だが、投球に動揺が伝わっていたのか曲がるはずの変化球がただのストレートになっていた。
そんな球を隆一が見逃すはずがなかった。
「はっ!」
気合を発しながら、思いっきりスイングをする。
カキーン!
手応えを感じると共に、心地よい快音が球場内に響く。
隆一の放った打球は、空を大きく飛んだ。
彼の打球を相手チームの外野手が走って後ろに下がる。
だが、風に乗ったのか打球はそのままスタンドに入っていった。
『ワァーッ!!』
歓声と共にひびきの高校サイドで太鼓が激しく鳴る。
それを聞きながら、塁を一周する隆一。
その姿を見た奈保子は、微笑みながら記録を付けていった。
「嬉しそうだな。
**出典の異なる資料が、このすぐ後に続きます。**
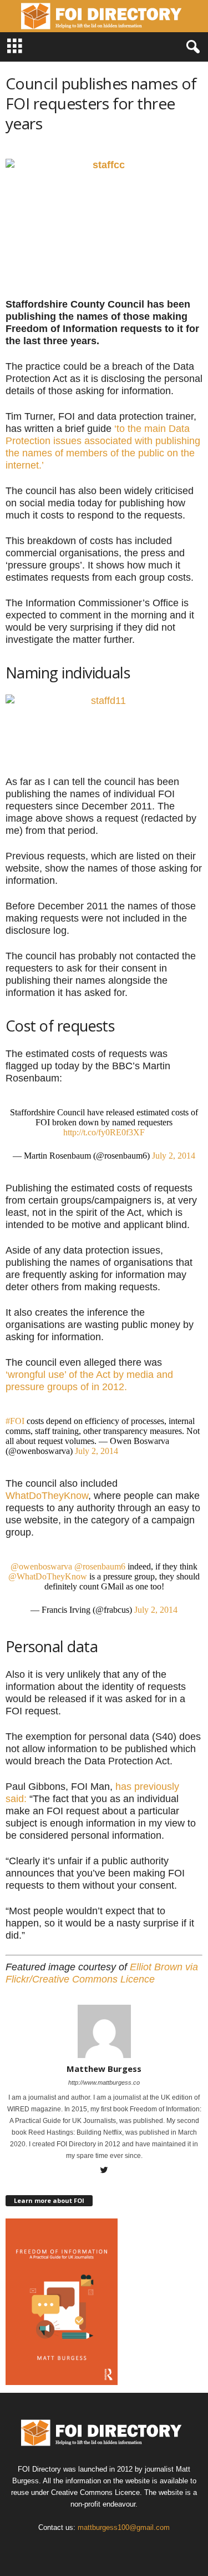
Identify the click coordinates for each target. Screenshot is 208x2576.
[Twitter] (104, 2171)
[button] (191, 47)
神矢」
「え?」
監督に声を掛けられ、弾かれたように顔を上げる。
どうやら、顔に出ていたようだ。
「幼馴染みの活躍している姿を見て誇りに感じている・・・所か?」
そう尋ねると、彼女は三塁を回った隆一を見た。
その表情は、少年野球をやっていた頃と変わらない笑顔だった。
「はい。
彼は、楽しいと思ったものはとことん楽しみます。
そんな姿を見ていると、私まで楽しくなるのです」
そう答えると、隆一がホームベースを踏んで二塁にいた選手とハイタッチを行った。
ひびきの高校が先制点を奪うと、応援席が一気に沸いた。
「よし!
先手はこちらが奪った!
西川に続いて、どんどん行け!!」
監督がそう叫ぶと、5番の打者が打席に立った。
「隆一君、いきなりホームランだなんてすごいね」
「相手が失投したからね。
あれを逃したら、母さんに何を言われるか・・・」
凡打を打ったところを見られたら、大勢の前で説教をやりかねないだろう。
想像しただけで、頭が痛くなるかもしれない。
「奈保子、相手のピッチャーの球種はわかったか?」
「うん。
前の三人が、粘ってくれたおかげでなんとかわかったよ」
スコアボードを叩きながら、笑顔で答える。
母である沙希から、マネージャーの仕事は記録係や世話係だけではないと教わった。
相手のチームの戦力の情報収集もマネージャーの仕事の一つと言われた。
そこで、隆一の母である楓子にやり方を教わったのだ。
「あの先発のピッチャー、5回までがいい所だな。
今の一発で、少し動揺がある」
監督の言葉の通り、次の打者がヒットを打った。
どんなに調子がいい選手でも、リズムが崩れれば立て直しに時間がかかる。
ましてや投手は、自信がある変化球を打たれてしまうと絶望感が大きい。
相手に隙を突かれる事になる。
「バッターアウト!
チェンジ!!」
6人目の打者で、ひびきの高校の攻撃が終わった。
隆一のホームランで、2点を先制した。
守備位置に着く前に、先発の投手に声をかけた。
「打たれても気にするな。
バックにいる俺たちに任せておけ」
「ああ」
彼が返事をすると、隆一は走って守備位置に向かった。
紅白戦が終わった際に、楓子が投手陣に教えた事があった。
「いい?
確かにピッチャーが相手打者を抑えることも大事だよ。
でも、野球は9人でやるの・・・キャッチャーだけじゃなく後ろにいる仲間を信じて」
彼女の言葉を思い出した彼は、静かに呼吸を整えた。
そして、キャッチャーのサインを見て投球を開始した。
カキーン!!
「なっ!?」
バンッ!
快音を発したと同時に、慌てて打球の行方を見る。
ショートの選手が飛びついたのか、ミットの中にボールが収まる。
そのファインプレーに会場が再び沸き上がった。
その後、隆一の目の覚める本塁打とファインプレーが火付けになったのだろうか。
「9−2」という結果に初戦は勝利した。
「打倒・大門高校」に一歩進んだことになった。